Quantos shows você já assistiu na vida? A maioria deles foi em megafestivais ou em casas de médio e pequeno porte?
São experiências distintas, certamente, mas até que ponto a existência da economia de festivais ainda depende do trabalho das casas de shows dedicadas aos novos artistas?
Antes de estourar, o fenômeno inglês Ed Sheeran tocou em um enorme circuito de pequenas casas no Reino Unido.
Ganhou experiência e formou público. O resultado, todos conhecem.
Quando estive no festival The Great Escape, em Brighton (Inglaterra), Gaz Coombes, vocalista da banda inglesa Supergrass, fazia um show para 100 pessoas.
A tal “experiência única”. Pois era mesmo. Quem não quer ficar perto do artista?!
Tom Jobim começou a carreira num piano-bar em Copacabana nos anos 1950.
Já imaginou?
Quando pesquisamos a história de palcos emblemáticos no mundo da música como: o Cavern Club, em Liverpool (Inglaterra); o CBGB ou o Village Vanguard, ambos em Nova York; ou mesmo no pioneiro The Fillmore, em São Francisco, nos Estados Unidos; lembramos de artistas como The Beatles, Ramones, John Coltrane e The Doors, respectivamente.
Esses palcos tiveram papel fundamental no desenvolvimento da cultura pop nos anos 1960 e 1970.
A realidade é que o equilíbrio financeiro, para esse tipo de palco, ficou cada vez mais delicado.

====

▶ **DESAFIOS**
(1) Responda com base no texto sobre casas de shows:
(a) Onde e em que década Tom Jobim começou a carreira?
(b) Para quantas pessoas Gaz Coombes fazia um show no festival The Great Escape?
(c) Em que cidade fica o The Fillmore?
(2) Edite o trecho do texto sobre casas de shows começando em "Antes de estourar, o" e seguindo até "perto do artista?!", com "100 pessoas" substituído por "cem pessoas".

▶ **MATERIAL FORNECIDO**

====

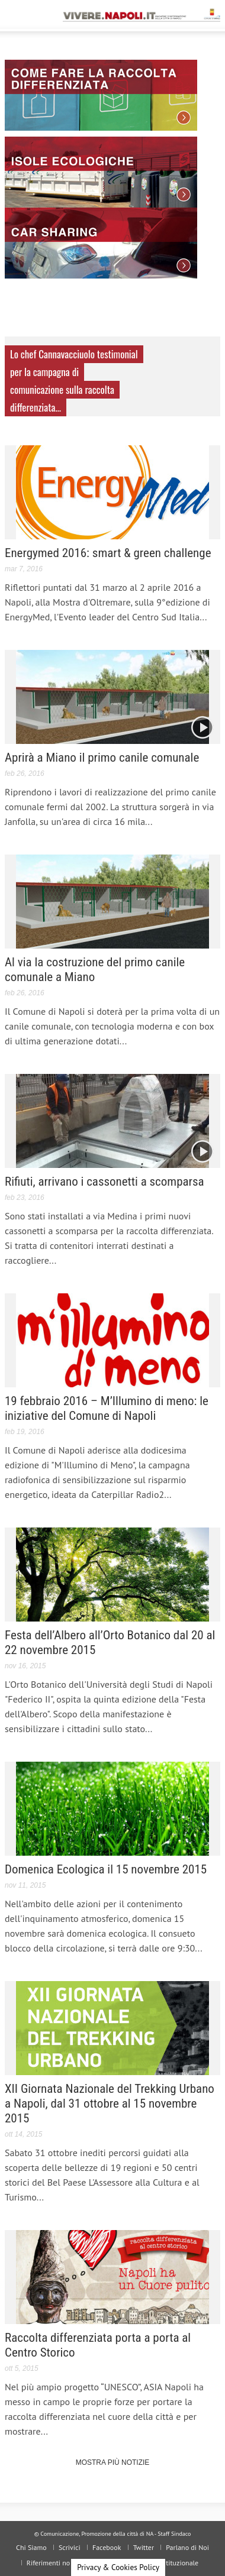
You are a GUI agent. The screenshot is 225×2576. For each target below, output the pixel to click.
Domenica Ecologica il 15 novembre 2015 (106, 1869)
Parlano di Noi (187, 2547)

====

▶ **RESPOSTAS POR TAREFA**
(1)
(a) Num piano-bar em Copacabana, nos anos 1950.
(b) Para 100 pessoas.
(c) Em São Francisco, nos Estados Unidos.

(2)
Antes de estourar, o fenômeno inglês Ed Sheeran tocou em um enorme circuito de pequenas casas no Reino Unido.
Ganhou experiência e formou público. O resultado, todos conhecem.
Quando estive no festival The Great Escape, em Brighton (Inglaterra), Gaz Coombes, vocalista da banda inglesa Supergrass, fazia um show para cem pessoas.
A tal “experiência única”. Pois era mesmo. Quem não quer ficar perto do artista?!